Asthma is common. It is estimated that 5.2 million people are affected in the UK, with at least one affected person in every five households.96 In 2005, 1,318 UK deaths were attributable to asthma. It is described as a generalised airway obstruction which, in the early stages, is paroxysmal and reversible. The obstruction is due to bronchial muscle contraction, mucosal swelling and increased mucous production and leads to coughing, wheezing, and/or shortness of breath.96 Common triggers include house dust mites, animal fur, pollen, tobacco smoke, cold air, chest infections and stress, and adult asthma can develop after a viral infection. There is no cure for asthma and treatment and management include the use of preventer and reliever inhalers. If this proves insufficient, inhaled steroids are used and in severe cases systemic steroids may be prescribed.

Seamless care

Anti-asthmatic medication, such as salbutamol inhaler or tablets and beclamethasone inhaler, can lead to both increased dental caries and periodontal disease. In order to control any possible exacerbation of dental disease, people with asthma should be advised by their doctor, pharmacist or dentist that they need to adopt more precautionary oral hygiene practices and have regular dental reviews.97 Salbutamol is a ß2 adrenergic agonist and can produce dry mouth, taste alteration and discolouration of teeth. People using corticosteroid inhalers are also predisposed to developing candidosis.98,99 To help prevent these side-effects, people are advised to rinse and gargle with water and brush their teeth after using their preventer inhaler.96

Before dental treatment, an asthma history that includes efficacy of medication, use of steroids and any episodes of hospitalisation should be ascertained.95 If steroids have been taken long-term, consideration should be given to the need for increasing the dose prior to invasive dental treatment. The severity of an individual's asthma will vary, so it is prudent to plan dental care around periods when the condition is less severe. As exposure to allergens and/or stress can induce an asthma attack, it is advisable for the individual to use their inhaler prior to treatment and to have it available throughout the appointment. Additionally, efforts should be made to allay anxiety as far as is possible. Preferably, treatment should be carried out with local analgesia.95 If conscious sedation is required, relative analgesia is the technique of choice as in the event of an asthma attack, it can be more rapidly controlled than intravenous sedation.95 Aspirin is not recommended for analgesia as many people with asthma are allergic to it.95 Also, use of non-steroidal anti-inflammatory drugs (NSAIDs) may precipitate an asthma attack and it is safer to recommend the use of paracetamol.

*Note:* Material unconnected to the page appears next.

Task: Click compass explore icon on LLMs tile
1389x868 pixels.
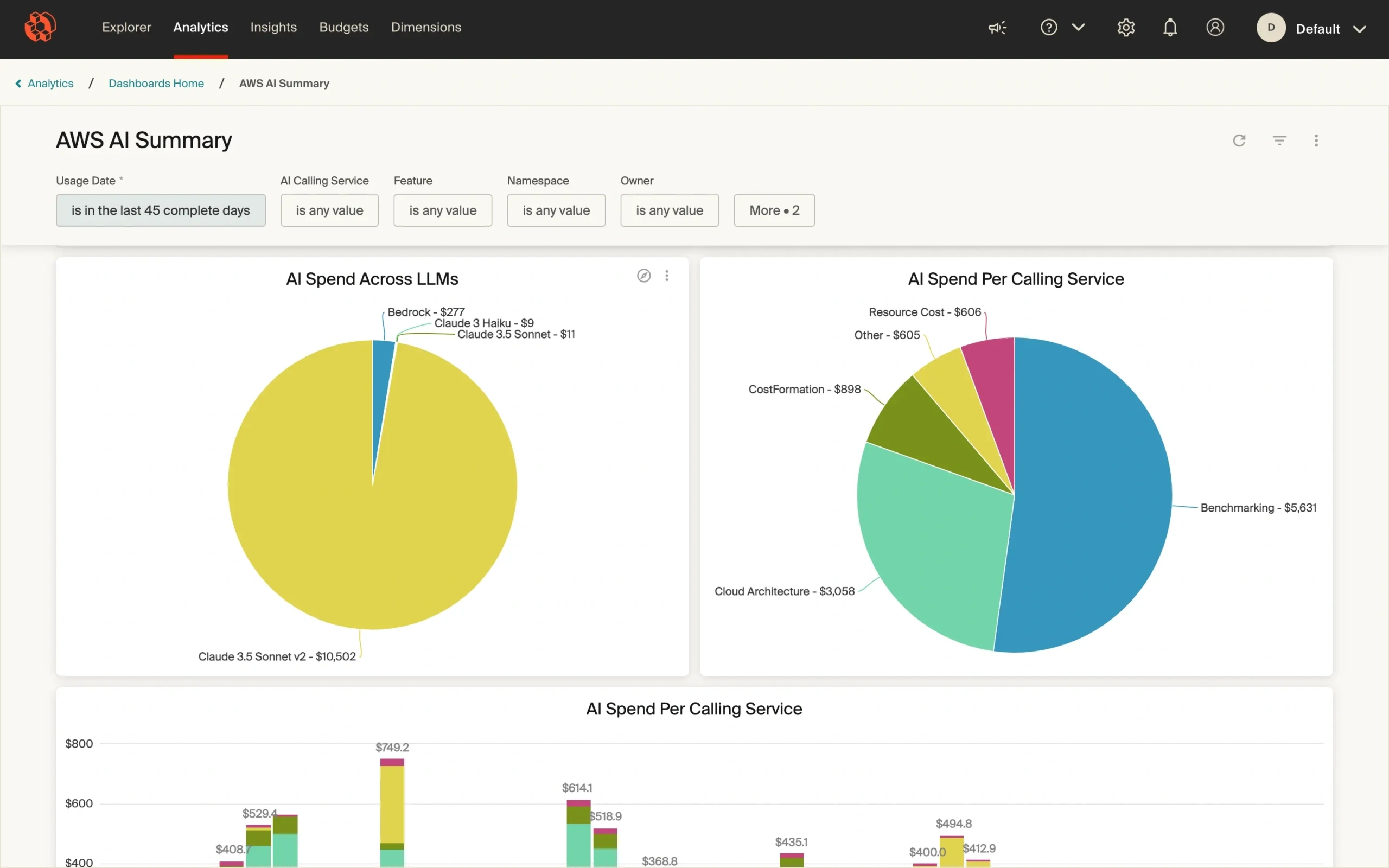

If an asthma attack occurs on the dental premises, the individual should use their reliever inhaler immediately, sit but not lie down, and loosen any tight clothing. If there is no immediate improvement, they should continue to use their reliever inhaler at the rate of one puff every minute for five minutes or until symptoms improve. If symptoms do not improve in five minutes the emergency services should be called and the reliever inhaler use continued every minute until help arrives.96

Although a large proportion of people with respiratory disease are able to receive routine dental treatment in general dental practice, those with significant respiratory problems are best treated in a hospital setting.